# Directive:
Which lines in the data below contain the string "screenshot"? Show each of them in full.

# Click-target data:

■ ■ ■ ■ ■

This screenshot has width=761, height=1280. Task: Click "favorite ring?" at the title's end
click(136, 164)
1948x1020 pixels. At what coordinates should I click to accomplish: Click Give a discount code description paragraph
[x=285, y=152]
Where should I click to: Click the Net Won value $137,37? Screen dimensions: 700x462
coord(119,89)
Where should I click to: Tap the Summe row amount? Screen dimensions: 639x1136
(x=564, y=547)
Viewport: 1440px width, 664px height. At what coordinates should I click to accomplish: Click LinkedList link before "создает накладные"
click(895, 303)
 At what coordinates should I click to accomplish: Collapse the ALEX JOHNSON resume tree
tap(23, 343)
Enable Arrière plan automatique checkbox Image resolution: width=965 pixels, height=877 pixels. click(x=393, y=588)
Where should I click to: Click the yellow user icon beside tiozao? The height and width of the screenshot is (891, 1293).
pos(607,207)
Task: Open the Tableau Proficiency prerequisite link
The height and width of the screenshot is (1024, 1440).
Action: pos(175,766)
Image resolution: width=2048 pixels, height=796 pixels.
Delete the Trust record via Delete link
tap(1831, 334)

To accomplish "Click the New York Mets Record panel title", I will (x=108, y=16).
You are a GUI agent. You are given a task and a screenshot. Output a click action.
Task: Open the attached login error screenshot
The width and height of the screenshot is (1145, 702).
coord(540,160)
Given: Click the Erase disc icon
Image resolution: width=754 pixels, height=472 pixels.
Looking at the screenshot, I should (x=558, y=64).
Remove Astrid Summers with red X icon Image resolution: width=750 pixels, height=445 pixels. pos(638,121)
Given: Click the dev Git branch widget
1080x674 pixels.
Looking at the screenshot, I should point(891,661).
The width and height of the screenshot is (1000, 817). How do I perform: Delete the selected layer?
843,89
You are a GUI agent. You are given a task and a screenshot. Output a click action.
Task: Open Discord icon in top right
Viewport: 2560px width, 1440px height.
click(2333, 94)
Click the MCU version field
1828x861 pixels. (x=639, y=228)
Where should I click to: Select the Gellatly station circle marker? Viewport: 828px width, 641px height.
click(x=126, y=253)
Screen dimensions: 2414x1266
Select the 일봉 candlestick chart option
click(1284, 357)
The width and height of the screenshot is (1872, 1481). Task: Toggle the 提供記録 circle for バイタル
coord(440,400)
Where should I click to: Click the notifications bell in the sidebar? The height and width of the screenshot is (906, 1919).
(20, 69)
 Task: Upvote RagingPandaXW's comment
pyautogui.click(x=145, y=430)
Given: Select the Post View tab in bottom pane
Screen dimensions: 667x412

■ ■ ■ ■ ■

# Answer to this exercise:
This screenshot has width=761, height=1280. Task: Click "favorite ring?" at the title's end
Where should I click to: Click the yellow user icon beside tiozao? The height and width of the screenshot is (891, 1293).
The height and width of the screenshot is (1024, 1440).
You are a GUI agent. You are given a task and a screenshot. Output a click action.
Task: Open the attached login error screenshot
The width and height of the screenshot is (1145, 702).
Looking at the screenshot, I should (x=558, y=64).
Looking at the screenshot, I should point(891,661).
The width and height of the screenshot is (1000, 817). How do I perform: Delete the selected layer?
You are a GUI agent. You are given a task and a screenshot. Output a click action.
The width and height of the screenshot is (1872, 1481). Task: Toggle the 提供記録 circle for バイタル
Where should I click to: Click the notifications bell in the sidebar? The height and width of the screenshot is (906, 1919).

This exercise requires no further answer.